Forensic Image Trace Map for Image-Stego-Malware Analysis: Validation of the Effectiveness with Structured Image Sets

Forensic Image Trace Map for Image-Stego-Malware Analysis: Validation of the Effectiveness with Structured Image Sets

연구 분야: Safety

학회: IH&MMSec '24: Proceedings of the 2024 ACM Workshop on Information Hiding and Multimedia Security

Cybersecurity incident become more and more hardened with obfuscation techniques such as steganography. Especially image data is often used for malicious action such as infiltration, exfiltration and Command&Control. To allow an easy forensic assessment of steganographic images traces in Stego-Malware, we propose a Forensic Image Trace Map motivated from Trace Map in [4] from general IT forensic incident handling. The trace map for images include properties of meta data and media data traces such as used in image forensics from European Network of Forensic Science Institutes (ENFSI) [5]. The approach is validated based on four validation metrics from [4] within an informed analysis of four simple known image techniques and a test set of 10 challenging heterogeneous JPEG image samples.
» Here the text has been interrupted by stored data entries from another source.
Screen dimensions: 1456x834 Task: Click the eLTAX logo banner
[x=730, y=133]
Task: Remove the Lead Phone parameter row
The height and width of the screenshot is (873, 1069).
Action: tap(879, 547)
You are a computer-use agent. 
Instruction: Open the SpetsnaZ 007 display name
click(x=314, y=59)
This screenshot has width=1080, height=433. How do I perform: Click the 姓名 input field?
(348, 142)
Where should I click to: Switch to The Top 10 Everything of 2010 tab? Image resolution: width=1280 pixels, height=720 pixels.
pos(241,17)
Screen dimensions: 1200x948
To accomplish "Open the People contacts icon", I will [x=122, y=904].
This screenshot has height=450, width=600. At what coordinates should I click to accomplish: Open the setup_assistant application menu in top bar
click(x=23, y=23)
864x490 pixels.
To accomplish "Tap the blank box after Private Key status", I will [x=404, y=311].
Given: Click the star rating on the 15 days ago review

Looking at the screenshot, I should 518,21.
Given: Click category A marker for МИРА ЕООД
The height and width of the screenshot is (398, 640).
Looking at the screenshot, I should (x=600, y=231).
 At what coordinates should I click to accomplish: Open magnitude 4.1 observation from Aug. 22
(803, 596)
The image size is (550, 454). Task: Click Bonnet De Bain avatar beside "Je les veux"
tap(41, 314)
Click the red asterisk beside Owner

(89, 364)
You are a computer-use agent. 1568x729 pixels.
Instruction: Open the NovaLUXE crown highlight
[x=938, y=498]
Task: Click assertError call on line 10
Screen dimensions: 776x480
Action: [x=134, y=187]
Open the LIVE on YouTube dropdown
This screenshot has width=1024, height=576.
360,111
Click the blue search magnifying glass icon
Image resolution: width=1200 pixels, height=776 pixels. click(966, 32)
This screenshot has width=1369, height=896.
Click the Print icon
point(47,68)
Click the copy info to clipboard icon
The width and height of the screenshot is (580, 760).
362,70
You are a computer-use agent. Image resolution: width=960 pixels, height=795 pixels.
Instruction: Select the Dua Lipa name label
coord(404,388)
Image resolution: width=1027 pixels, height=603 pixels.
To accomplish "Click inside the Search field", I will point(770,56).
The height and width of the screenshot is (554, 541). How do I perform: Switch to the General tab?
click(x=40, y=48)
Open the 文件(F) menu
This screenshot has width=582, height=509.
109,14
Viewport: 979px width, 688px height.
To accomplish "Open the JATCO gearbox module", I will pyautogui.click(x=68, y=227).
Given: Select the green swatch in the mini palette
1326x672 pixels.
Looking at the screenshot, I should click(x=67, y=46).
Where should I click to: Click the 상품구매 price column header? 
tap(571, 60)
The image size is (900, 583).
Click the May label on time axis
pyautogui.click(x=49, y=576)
In the validation we structure the traces in the Forensic Image Trace Map and from the map we can conclude that out of the 9 primary traces, some are more distinctive between stego tools and their parametrization, such as file size alteration, and their combination enhances the discriminatory power. Also, some image type characteristics influence the support of individualization, the synthetic bicolour image from our test set resulted in very distinctive cover images.